Securing the NHS. How cybersecurity must underpin its digital transformation
Last week, Reform hosted a policy roundtable on securing data in the NHS, led by Sir Ian Andrews, Senior Independent Director, NHS Digital. The event was held in partnership with Palo Alto Networks, under the Chatham House Rule. The event revealed just how far the NHS is using data within its organisations and sharing more data with outside agencies. Such sharing, particularly with the life sciences sector, will lead to significant medical breakthroughs. But, the rising use and sharing of patient data is making its security increasingly important.

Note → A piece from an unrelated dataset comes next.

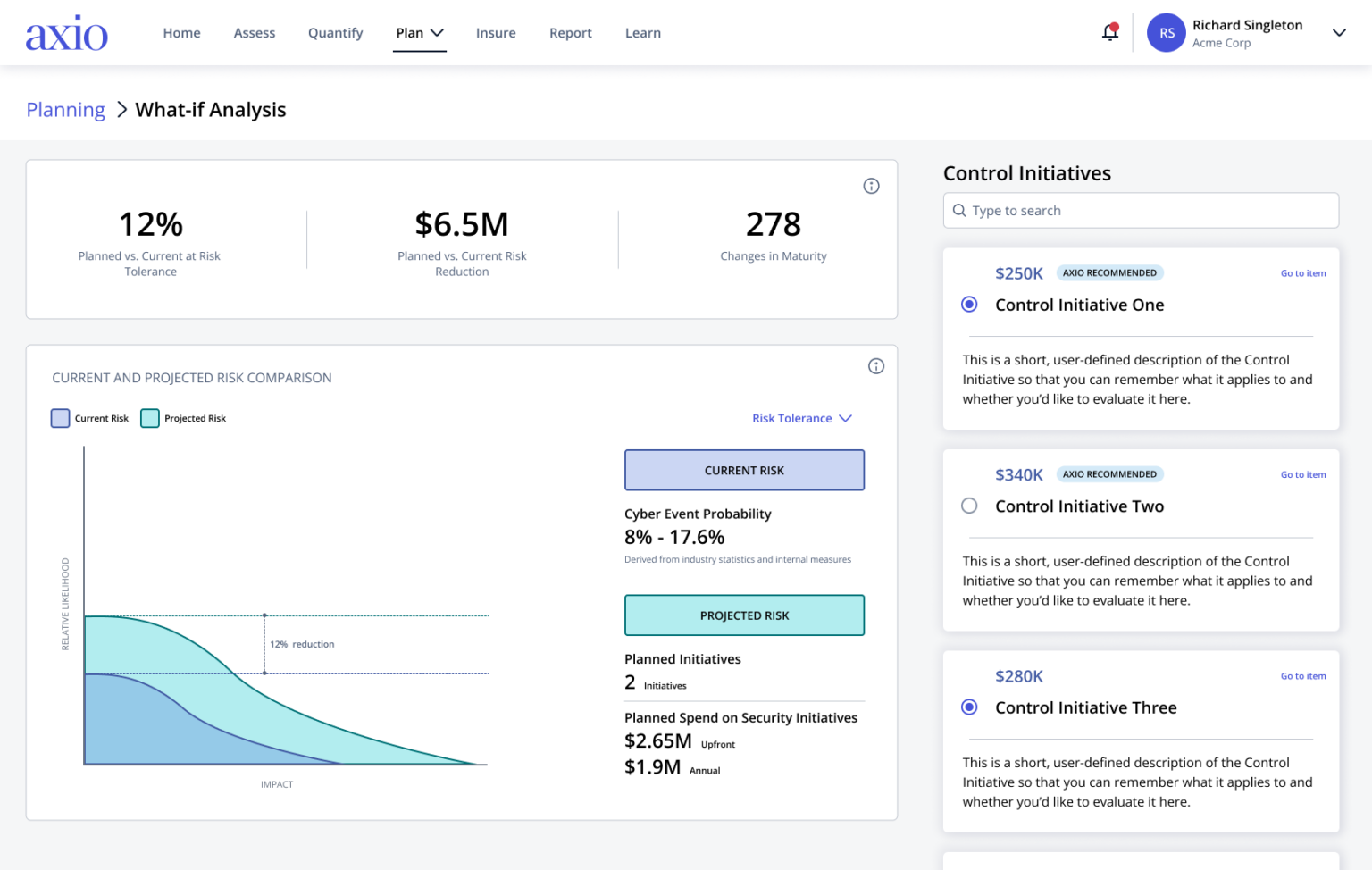This screenshot has width=1372, height=870.
Task: Go to the Quantify tab
Action: (335, 33)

Securing patient data will need leadership from the many organisations that make up the NHS. Some of which are small businesses, like care homes and GPs. Here, data security will need the same common-sense approaches as for SMEs. To reinforce this, the CQC are to take patient data as seriously as patient care in their practice inspections.
A new concern is the security of data in social care. Only 0.6 per cent of care homes use NHSmail, the NHS email service. This means they miss out on the valuable associated security for traffic moving in and out of their systems. This is critical as 60 per cent of spam email to the NHS is intercepted daily.
Yet for NHS leaders, this is a new challenge at a time of many other challenges. They need help with bandwidth and capital funding to both exploit the opportunities of data sharing in a secure way. As Mark Sayers, Deputy Director, Cyber and Government Security directive, at the Home Office says “Governments can lead the way, but they cannot deal with cyber threats alone.” A long-term partnership with the private sector for security would enable the NHS to be even more ambitious with data going forward.
Despite the media coverage of May’s WannaCry cyber-attack, the NAO found that no data was stolen or compromised by the attack. This serves as an important reminder that the NHS is capable of meeting the changing challenge of data security.